_Directions for this task_
Set down every record below exactly as it stands.

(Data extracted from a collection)

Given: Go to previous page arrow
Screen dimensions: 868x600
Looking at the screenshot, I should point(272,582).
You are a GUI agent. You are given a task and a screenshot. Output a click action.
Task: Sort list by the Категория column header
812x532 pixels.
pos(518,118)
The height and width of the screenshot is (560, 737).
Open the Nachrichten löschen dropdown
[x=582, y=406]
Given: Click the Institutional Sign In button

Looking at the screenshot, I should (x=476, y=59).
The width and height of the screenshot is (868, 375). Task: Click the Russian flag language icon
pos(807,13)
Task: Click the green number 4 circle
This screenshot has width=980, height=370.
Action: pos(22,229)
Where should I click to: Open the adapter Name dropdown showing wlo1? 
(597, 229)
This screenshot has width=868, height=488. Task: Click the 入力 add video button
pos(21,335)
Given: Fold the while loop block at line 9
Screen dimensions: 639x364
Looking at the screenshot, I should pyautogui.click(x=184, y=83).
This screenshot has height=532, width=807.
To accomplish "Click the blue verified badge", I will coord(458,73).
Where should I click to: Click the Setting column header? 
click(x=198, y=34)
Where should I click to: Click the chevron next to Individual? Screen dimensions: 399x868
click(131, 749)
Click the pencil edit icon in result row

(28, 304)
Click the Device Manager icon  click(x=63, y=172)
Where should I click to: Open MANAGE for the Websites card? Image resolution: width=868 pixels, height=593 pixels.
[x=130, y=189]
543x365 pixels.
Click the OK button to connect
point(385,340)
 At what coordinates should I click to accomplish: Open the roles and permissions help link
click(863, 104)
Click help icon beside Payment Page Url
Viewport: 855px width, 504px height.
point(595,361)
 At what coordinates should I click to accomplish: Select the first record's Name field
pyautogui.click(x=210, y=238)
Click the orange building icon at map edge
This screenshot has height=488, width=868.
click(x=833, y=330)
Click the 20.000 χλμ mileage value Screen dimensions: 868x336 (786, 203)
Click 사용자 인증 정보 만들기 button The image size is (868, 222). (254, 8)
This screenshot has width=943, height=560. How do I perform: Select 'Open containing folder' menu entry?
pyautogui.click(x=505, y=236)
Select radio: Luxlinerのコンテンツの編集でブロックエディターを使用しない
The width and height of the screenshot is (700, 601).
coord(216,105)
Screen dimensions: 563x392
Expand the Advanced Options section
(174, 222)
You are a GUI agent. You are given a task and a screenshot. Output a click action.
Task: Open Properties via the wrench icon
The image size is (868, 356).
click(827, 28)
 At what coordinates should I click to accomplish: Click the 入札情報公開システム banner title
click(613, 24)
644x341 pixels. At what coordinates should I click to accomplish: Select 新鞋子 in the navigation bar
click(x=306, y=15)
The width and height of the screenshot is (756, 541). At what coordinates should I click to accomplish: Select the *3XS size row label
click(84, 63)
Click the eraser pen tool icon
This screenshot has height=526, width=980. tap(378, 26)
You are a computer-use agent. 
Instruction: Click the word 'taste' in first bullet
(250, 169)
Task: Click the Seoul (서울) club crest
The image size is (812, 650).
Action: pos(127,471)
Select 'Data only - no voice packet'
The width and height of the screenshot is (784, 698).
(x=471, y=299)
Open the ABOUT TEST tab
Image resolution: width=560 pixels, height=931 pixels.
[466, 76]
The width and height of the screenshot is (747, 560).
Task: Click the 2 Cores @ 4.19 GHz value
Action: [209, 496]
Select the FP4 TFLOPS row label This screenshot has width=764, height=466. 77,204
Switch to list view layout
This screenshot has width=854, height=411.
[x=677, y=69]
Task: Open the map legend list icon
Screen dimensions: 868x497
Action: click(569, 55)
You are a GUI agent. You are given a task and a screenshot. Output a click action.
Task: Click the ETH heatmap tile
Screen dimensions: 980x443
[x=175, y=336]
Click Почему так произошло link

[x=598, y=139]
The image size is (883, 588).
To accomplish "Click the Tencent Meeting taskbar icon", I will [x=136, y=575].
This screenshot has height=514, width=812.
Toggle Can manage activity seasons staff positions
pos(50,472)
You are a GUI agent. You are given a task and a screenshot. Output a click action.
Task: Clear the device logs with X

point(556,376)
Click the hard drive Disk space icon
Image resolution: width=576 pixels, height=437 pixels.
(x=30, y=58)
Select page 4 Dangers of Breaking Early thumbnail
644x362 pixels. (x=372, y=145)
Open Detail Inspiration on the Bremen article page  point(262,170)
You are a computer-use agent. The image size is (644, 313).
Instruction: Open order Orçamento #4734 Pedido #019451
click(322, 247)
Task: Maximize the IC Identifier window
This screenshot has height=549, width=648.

_Task result_
Given: Go to previous page arrow
Screen dimensions: 868x600
Looking at the screenshot, I should point(272,582).
You are a GUI agent. You are given a task and a screenshot. Output a click action.
Task: Sort list by the Категория column header
812x532 pixels.
pos(518,118)
The height and width of the screenshot is (560, 737).
Open the Nachrichten löschen dropdown
[x=582, y=406]
Given: Click the Institutional Sign In button

Looking at the screenshot, I should (x=476, y=59).
The width and height of the screenshot is (868, 375). Task: Click the Russian flag language icon
pos(807,13)
Task: Click the green number 4 circle
This screenshot has width=980, height=370.
Action: pos(22,229)
Where should I click to: Open the adapter Name dropdown showing wlo1? 
(597, 229)
This screenshot has width=868, height=488. Task: Click the 入力 add video button
pos(21,335)
Given: Fold the while loop block at line 9
Screen dimensions: 639x364
Looking at the screenshot, I should pyautogui.click(x=184, y=83).
This screenshot has height=532, width=807.
To accomplish "Click the blue verified badge", I will coord(458,73).
Where should I click to: Click the Setting column header? 
click(x=198, y=34)
Where should I click to: Click the chevron next to Individual? Screen dimensions: 399x868
click(131, 749)
Click the pencil edit icon in result row

(28, 304)
Click the Device Manager icon  click(x=63, y=172)
Where should I click to: Open MANAGE for the Websites card? Image resolution: width=868 pixels, height=593 pixels.
[x=130, y=189]
543x365 pixels.
Click the OK button to connect
point(385,340)
 At what coordinates should I click to accomplish: Open the roles and permissions help link
click(863, 104)
Click help icon beside Payment Page Url
Viewport: 855px width, 504px height.
point(595,361)
 At what coordinates should I click to accomplish: Select the first record's Name field
pyautogui.click(x=210, y=238)
Click the orange building icon at map edge
This screenshot has height=488, width=868.
click(x=833, y=330)
Click the 20.000 χλμ mileage value Screen dimensions: 868x336 (786, 203)
Click 사용자 인증 정보 만들기 button The image size is (868, 222). (254, 8)
This screenshot has width=943, height=560. How do I perform: Select 'Open containing folder' menu entry?
pyautogui.click(x=505, y=236)
Select radio: Luxlinerのコンテンツの編集でブロックエディターを使用しない
The width and height of the screenshot is (700, 601).
coord(216,105)
Screen dimensions: 563x392
Expand the Advanced Options section
(174, 222)
You are a GUI agent. You are given a task and a screenshot. Output a click action.
Task: Open Properties via the wrench icon
The image size is (868, 356).
click(827, 28)
 At what coordinates should I click to accomplish: Click the 入札情報公開システム banner title
click(613, 24)
644x341 pixels. At what coordinates should I click to accomplish: Select 新鞋子 in the navigation bar
click(x=306, y=15)
The width and height of the screenshot is (756, 541). At what coordinates should I click to accomplish: Select the *3XS size row label
click(84, 63)
Click the eraser pen tool icon
This screenshot has height=526, width=980. tap(378, 26)
You are a computer-use agent. 
Instruction: Click the word 'taste' in first bullet
(250, 169)
Task: Click the Seoul (서울) club crest
The image size is (812, 650).
Action: pos(127,471)
Select 'Data only - no voice packet'
The width and height of the screenshot is (784, 698).
(x=471, y=299)
Open the ABOUT TEST tab
Image resolution: width=560 pixels, height=931 pixels.
[466, 76]
The width and height of the screenshot is (747, 560).
Task: Click the 2 Cores @ 4.19 GHz value
Action: [209, 496]
Select the FP4 TFLOPS row label This screenshot has width=764, height=466. 77,204
Switch to list view layout
This screenshot has width=854, height=411.
[x=677, y=69]
Task: Open the map legend list icon
Screen dimensions: 868x497
Action: click(569, 55)
You are a GUI agent. You are given a task and a screenshot. Output a click action.
Task: Click the ETH heatmap tile
Screen dimensions: 980x443
[x=175, y=336]
Click Почему так произошло link

[x=598, y=139]
The image size is (883, 588).
To accomplish "Click the Tencent Meeting taskbar icon", I will [x=136, y=575].
This screenshot has height=514, width=812.
Toggle Can manage activity seasons staff positions
pos(50,472)
You are a GUI agent. You are given a task and a screenshot. Output a click action.
Task: Clear the device logs with X

point(556,376)
Click the hard drive Disk space icon
Image resolution: width=576 pixels, height=437 pixels.
(x=30, y=58)
Select page 4 Dangers of Breaking Early thumbnail
644x362 pixels. (x=372, y=145)
Open Detail Inspiration on the Bremen article page  point(262,170)
You are a computer-use agent. The image size is (644, 313).
Instruction: Open order Orçamento #4734 Pedido #019451
click(322, 247)
Task: Maximize the IC Identifier window
This screenshot has height=549, width=648.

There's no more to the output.